■ PROBLEM ■
Answer these questions from the text on the paper engineering exhibit:
1. How many books does the exhibit include?
2. Who selected the books?
3. Who did the paper engineering for In the Beginning: The Art of Genesis, A Pop-Up Book?

The fascinating art of paper engineering is the focus of a new exhibit that is on display in the Libraries’ gallery at the National Museum of American History. Paper Engineering: Fold, Pull, Pop, and Turn includes 44 books that range in date from the mid-16th to the early 21st centuries, creating a fascinating retrospective of volumes, which were designed and constructed with parts that move.

Selected by Stephen Van Dyk, the exhibit curator at the Cooper-Hewitt National Design Museum Library in New York, the books are divided into four primary categories according to each one’s paper construction type, as well as the mechanisms employed. The groups include Movables, Pop-Ups, Folding Mechanisms, and Fantastic Forms. The Office of Exhibits Central collaborated with the Libraries on the organization and production of the exhibit. This post will focus on “Pop-Ups,” which are comprised of books that pop up from the surface of the page such as stage sets or pull-out layers; v-folds; box and cylinder constructions; and floating layers.

The second category of books in the exhibit, “Pop-Ups,” have parts that are attached to the surface of the page which pop up when the page is opened.  “Pop-Ups” include four basic construction types: stage sets or pull out layers; v-folds; box and cylinder constructions; and floating layers.  The Elements of Geometrie of the Most Auncient Philosopher Euclide of Megara… is an excellent example of the category.  Printed in 1570 by J. Daye in London, based on the work of the ancient Greek mathematician Euclid, the book contains box and cylinder mechanisms, which were used to create pyramids and other geometric forms.

The Elements of Geometrie of the Most Auncient Philosopher Euclide of Megara…

In the Beginning: The Art of Genesis, A Pop-Up Book, one of the most recent works in the exhibit, also falls into the “Pop-Ups” category. Written and designed by Chuck Fischer with paper engineering by Bruce Foster, and printed by Little, Brown, New York, in 2008, floating layers were used to enhance the story line.

In the Beginning: The Art of Genesis, A Pop-Up Book

From their varied subject matter—scientific, theatrical, religious,
historical—to their wide-ranging forms of construction—Movables,
Pop-Ups, Folding Mechanisms, Fantastic Forms—the books included in Paper Engineering: Fold, Pull, Pop, and Turn
are multi-dimensional works of art. The exhibit captures the excitement
and wonder, as well as the complexity and sometimes seemingly
gravity-defying actions, of these captivating books.

■ DATASET SECTION ■
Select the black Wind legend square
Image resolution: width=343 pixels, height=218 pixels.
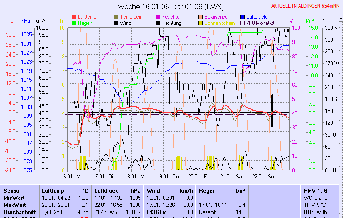pos(116,23)
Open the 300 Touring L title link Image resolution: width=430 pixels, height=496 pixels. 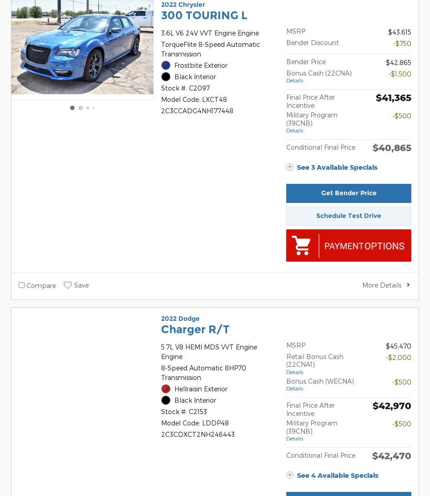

■ SOLUTION TO THIS EXERCISE ■
1. 44
2. Stephen Van Dyk
3. Bruce Foster